Ручин был разъярен. Но когда он понял, что Зимин и в самом деле ничего не знает, его раздражение сменилось сначала удивлением, а потом жалостью.
— Показалось, что вы надо мной издеваетесь, а теперь вижу, что вы и в самом деле идиот, — признался он и рассказал все, что знал.
Однажды утром официально объявили, что сокровенная мечта человечества вот-вот исполнится. В аптеки города совсем скоро поступят первые партии долгожданных таблеток, дарующих людям практическое бессмертие и вечную молодость. Народ встретил известие ликованием. Радость, впрочем, длилась недолго. Дали о себе знать проблемы.

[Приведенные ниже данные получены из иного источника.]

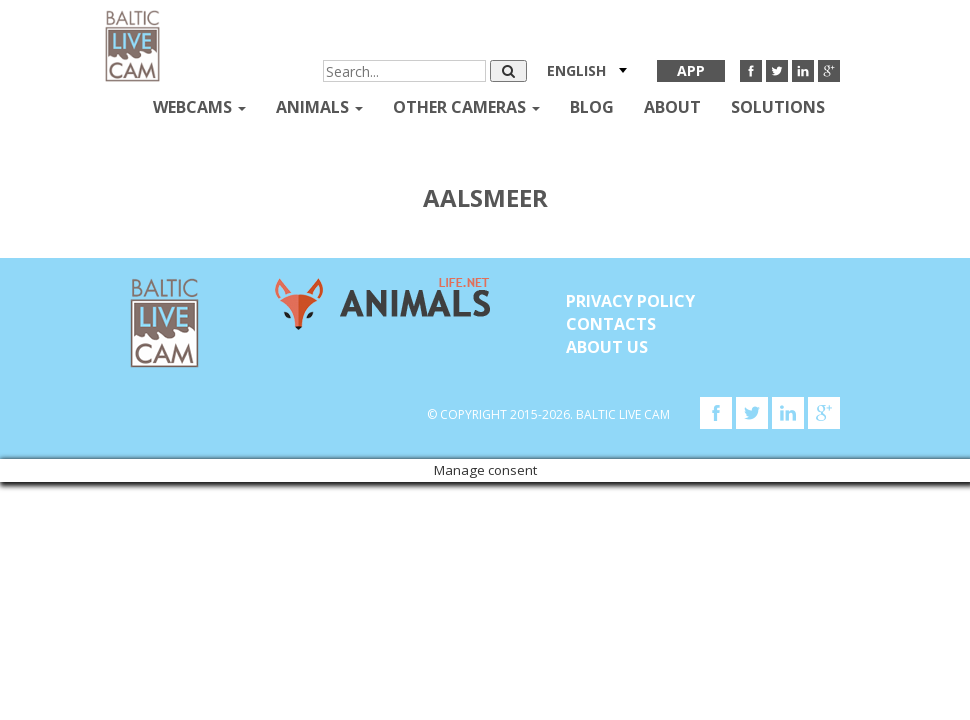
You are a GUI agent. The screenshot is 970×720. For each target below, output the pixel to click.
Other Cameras (466, 107)
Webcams (199, 107)
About (672, 107)
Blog (592, 107)
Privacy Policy (630, 301)
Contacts (611, 324)
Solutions (778, 107)
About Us (607, 347)
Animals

— Какие проблемы? — удивился Зимин.
— Социальные, естественно, какие же еще! На третий день город загорелся, подожженный с четырех сторон. Пожары стали массовыми. В огне гибли люди, которые поверили, что им уже обеспечена вечная жизнь. Народ обезумел! Идея, что все без исключения, и поджигатели в том числе, обретут бессмертие, была бесповоротно опорочена. Наступило время митингов, общественных комитетов, петиций и ультиматумов. Люди требовали справедливости, они не хотели, чтобы плохие парни становились бессмертными. Не успевших перестроиться агитаторов, продолжавших по инерции призывать раздавать таблетки без ограничений, отлавливали на улице и жестоко избивали. Появились списки достойных. Ох, не всех записывали! Это были странные дни, когда люди всерьез верили, что их мнение кого-то интересует. Долго так продолжаться не могло. Действительно, уже через несколько дней национальная гвардия и полиция очистили улицы и площади города от излишне активных манифестантов. Временная Коллегия по нормализации перестала быть временной. Ее первым декретом в новом статусе стало объявление в городе чрезвычайного положения и комендантского часа. Однако через неделю его отменили. Социальная активность пошла на убыль. Людям объяснили, что рецепты на таблетки бессмертия будут выдавать строго по спискам и в индивидуальном порядке, и общественные волнения прекратились, стали бессмысленными.